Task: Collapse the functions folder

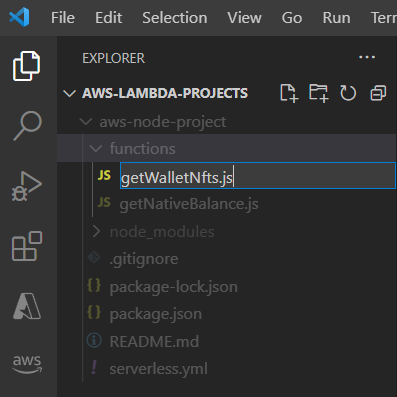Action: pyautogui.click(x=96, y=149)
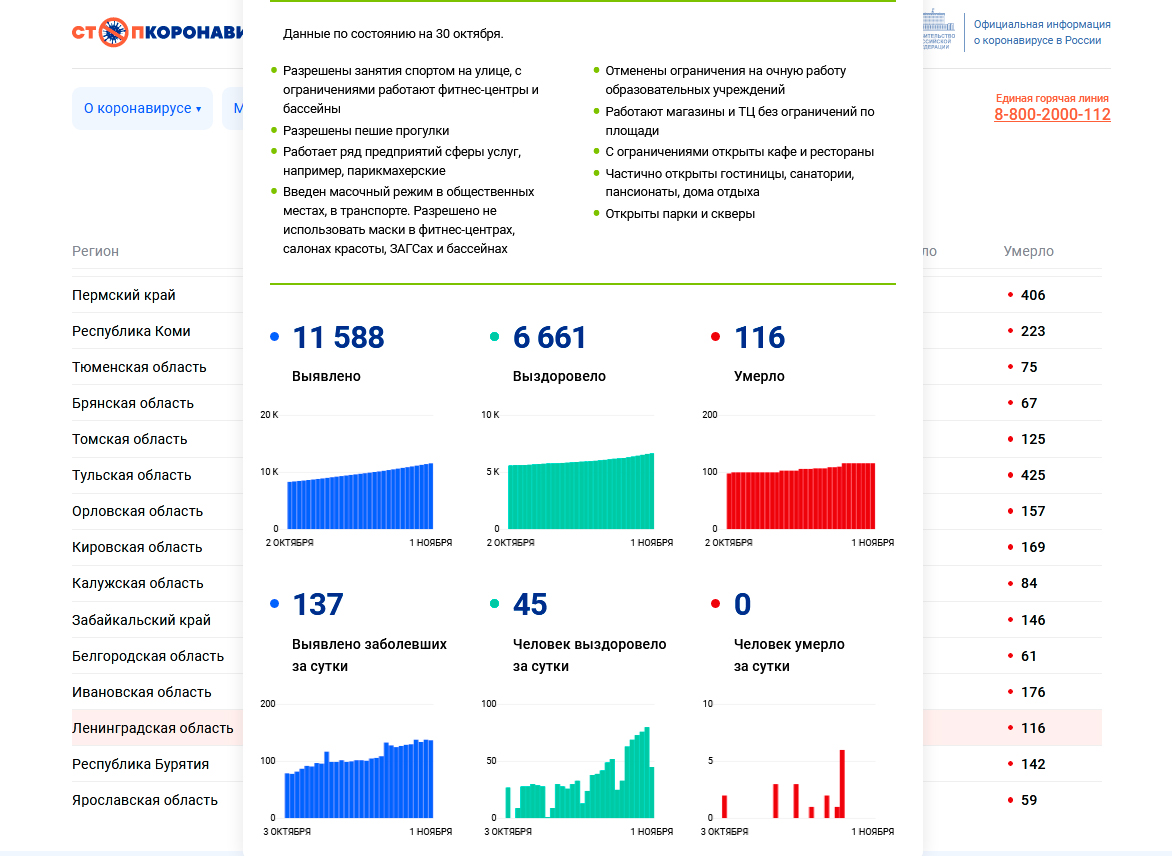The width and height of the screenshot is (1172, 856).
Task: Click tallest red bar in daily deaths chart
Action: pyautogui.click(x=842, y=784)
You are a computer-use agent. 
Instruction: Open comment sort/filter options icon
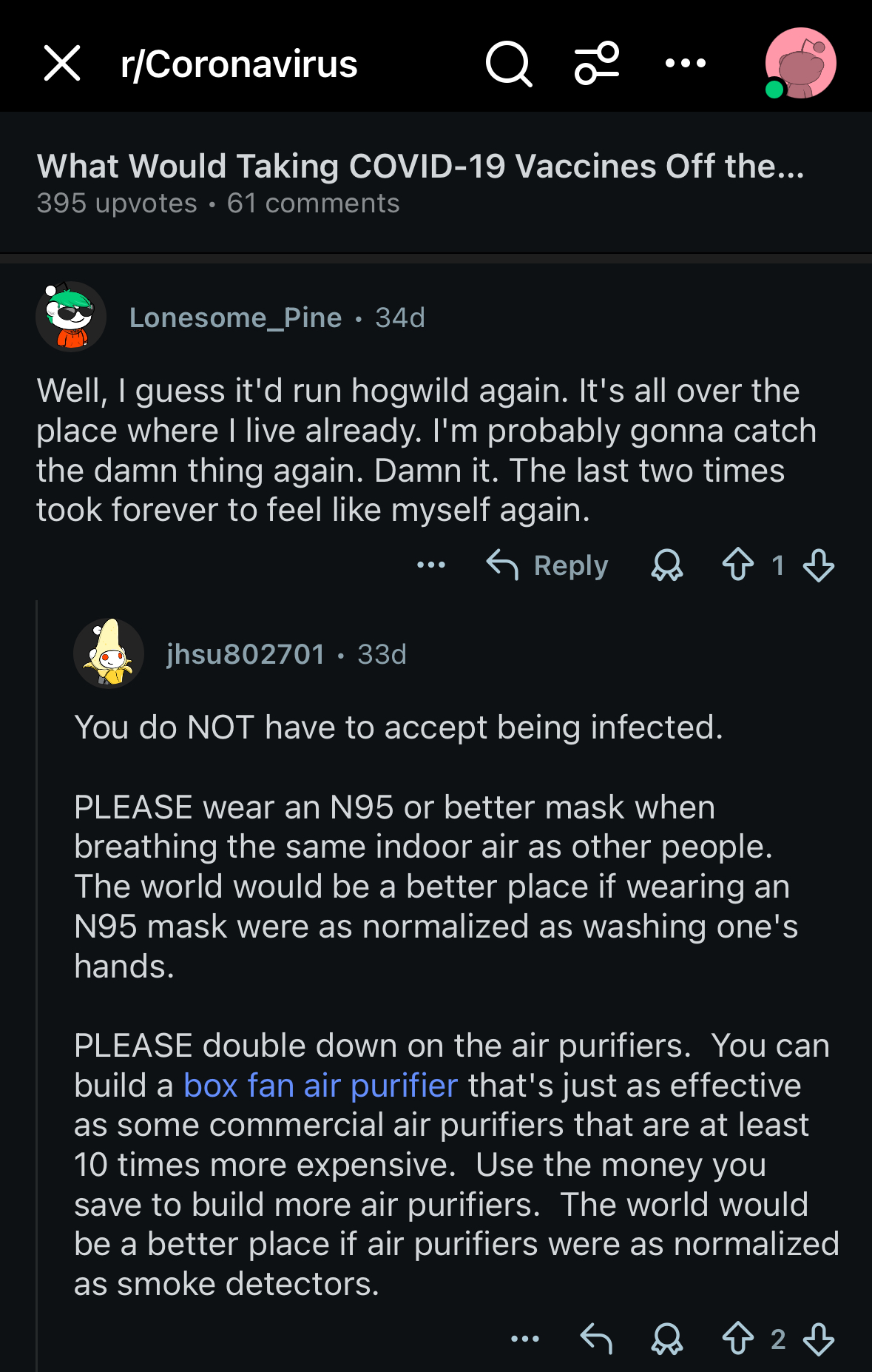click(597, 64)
● ● ●
=== TASK OBJECTIVE ===
Each line above should be returned exactly as it stands, minus any pictures.

=== WRITTEN REPLY ===
Task: Collapse the functions folder

Action: pyautogui.click(x=96, y=149)
The width and height of the screenshot is (1172, 856).
Task: Click tallest red bar in daily deaths chart
Action: pyautogui.click(x=842, y=784)
You are a computer-use agent. 
Instruction: Open comment sort/filter options icon
click(597, 64)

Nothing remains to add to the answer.